Before servos, before steppers, before variable-frequency drives and even before dc drives, motor speeds were controlled by a variety of mechanical means. Nowadays, in most machine and robot applications, the machine builder will tell you that electronic speed controls have proven to be a superior alternative.
But in a surprisingly large number of instances, including perhaps yours, mechanical speed control is the best option.

Mechanical Solution Superior

Lantech (www.lantech.com) produces a full line of stretch-packaging, shrink-packaging, and case-erecting machines. The company was challenged by a Fortune 100 client to produce a stretch-wrap machine (Figure 1) that could wrap and unitize up to 180 loads per hour of a very soft product.

To achieve this high rate of production and not damage the product, Lantech needed to rethink the way film is applied to the load. "We tried our traditional control systems, including load cells, dc motor control, ac frequency drives and torque control," says Brian Limberg, product innovation director at Lantech. "But none of these electronic systems were able to run at the high speed required without damaging the product."

Lantech's machine required some sort of feedback from the film to determine how fast to pay film out of the film delivery system to keep from damaging the load. The problem was that at a rate of one revolution per second, the electronic feedback systems couldn't keep up and loads were being damaged or not wrapped tightly enough to survive transport.

"So we turned to a mechanical solution," Limberg says. "By using a variable-speed mechanical drive linked to the machine drive system, we were able to precisely control the amount of film being paid out per revolution. This new film delivery system was patented and is available only from Lantech."

The challenge in using a mechanical drive was linking it in a way that ensured a robust design and provided maximum uptime in such a high-speed environment, Limburg says. "We achieved this by using a combination of timing belts and flat-style drive belts, including a unique 90° belt drive arrangement. We used belts everywhere possible to eliminate the need for regular maintenance and lubrication."

A typical feedback system for an electronically controlled film delivery system includes dancer bars, springs and sensors connected to a controller of some sort to control the speed at which the film is delivered to the load being wrapped. With the mechanical solution, Lantech eliminates all the variables and delays included in the electronic version along with all the expensive hardware needed to make the feedback loop work. All that was required was a way to tell the drive to engage or disengage, and Lantech accomplished that with a simple pivoting roller.
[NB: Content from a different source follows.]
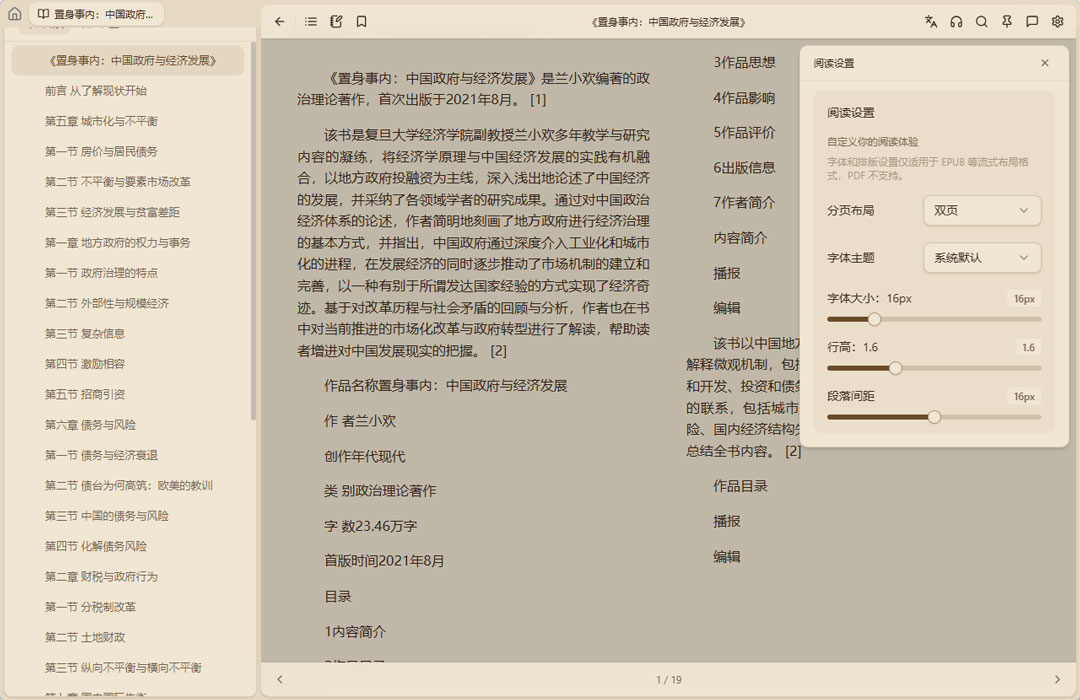Click the 行高 slider track
The height and width of the screenshot is (700, 1080).
[934, 368]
"The beauty of the mechanical drive system is that it doesn't have to interface with the machine controls for speed regulation," Limberg says. "All the controller needs to know is whether the film is being delivered or not, and that simple feedback was accomplished using photoelectric sensors, and a flag on the rotating film delivery system that actuates only when material isn't being dispensed."

Besides the technical challenges involved, there was also the need to change the mindset of Lantech and its customers. "Traditional control systems require and provide some sort of feedback, and the industry had become accustomed to this information requirement, but it simply wasn't needed or available with our purely mechanical system," Limberg explains. "So we had to shift our way of thinking, and we found that the ability to dial a machine in can lead to variances in machine performance and make the machine tweaky and less operator-friendly."